PL spectra obtained from the bulk ZnO in the electric field range from 0 to 150 V/cm in a step of 25 V/cm
Relative intensities of the free exciton emissions and PC-intensity variance in an applied electric field. Here, I and I o mean the intensity of the free exciton emission with and without the applied electric field, respectively. Also, the PC is measured under illumination with unique light of 325 nm
Figure 4 shows the energy variances of the free exciton emissions in ZnO with increasing electric field. As shown in Fig. 4, their peak energies tend to shift toward the lower energy region with increasing electric field. In particular, these energies stay nearly constant below electric fields of 50 V/cm, but they are steeply quenching at electric fields above 50 V/cm. This phenomenon is due to the PC effect. With increasing electric field, the PC carriers screen the PL emissions. Thereby, the PL emissions involve a spatially indirect recombination. Naturally the number of carriers participating in recombination will be reduced. Such recombination should yield a linear red Stark shift, which relates to a change in the atomic energy on application of an electric field [24]. The peak energy of the free exciton decreases linearly with a slope of 0.135 meV/(V/cm) at electric fields over 50 V/cm. This is the first-order Stark effect due to a low electric field. Therefore, this phenomenon suggests that this strong interaction between the free excitons and photo-generated PC carriers leads to a displacement or widening of the spectrum. Moreover, it naturally follows that this interaction causes intensity quenching and a peak shift of the exciton spectra.

== == ==

#### [Tasks and exercises]
1/ According to the ZnO excerpt, what slope does the free exciton peak energy decrease with at electric fields over 50 V/cm?
2/ Condense the paragraph of the ZnO excerpt that begins "Figure 4 shows the energy variances" into a bulleted list that keeps its main facts.
The data after this point are not needed.

#### [Information supplied]
== == ==

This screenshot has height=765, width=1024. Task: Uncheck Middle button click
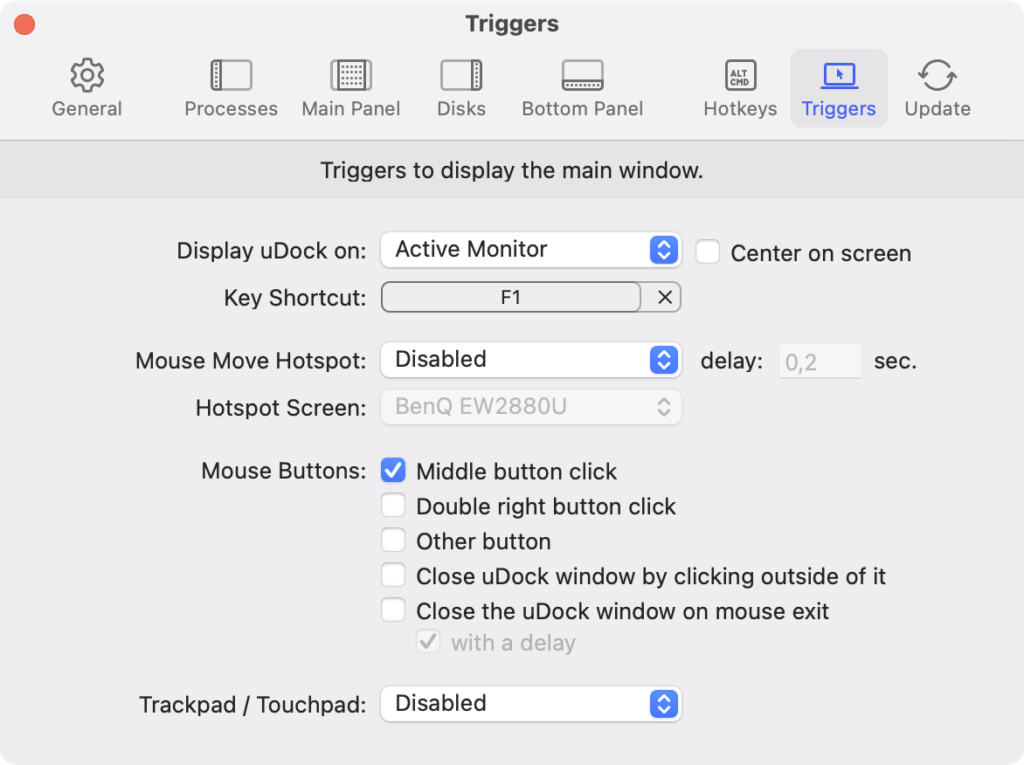(x=393, y=470)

== == ==

#### [Complete answers]
1/ It decreases linearly with a slope of 0.135 meV/(V/cm).

2/
- Figure 4 shows how the energies of the free exciton emissions in ZnO vary with increasing electric field.
- The peak energies shift toward lower energy as the field increases.
- They stay nearly constant below 50 V/cm but quench steeply above 50 V/cm.
- This is due to the PC effect:
  - As the field increases, PC carriers screen the PL emissions.
  - As a result, the emissions involve spatially indirect recombination.
  - Fewer carriers participate in recombination.
- Such recombination should yield a linear red Stark shift, which relates to a change in atomic energy under an applied electric field.
- Above 50 V/cm, the free exciton peak energy decreases linearly with a slope of 0.135 meV/(V/cm). This is the first-order Stark effect due to a low electric field.
- The strong interaction between free excitons and photo-generated PC carriers leads to a displacement or widening of the spectrum. It also causes intensity quenching and a peak shift of the exciton spectra.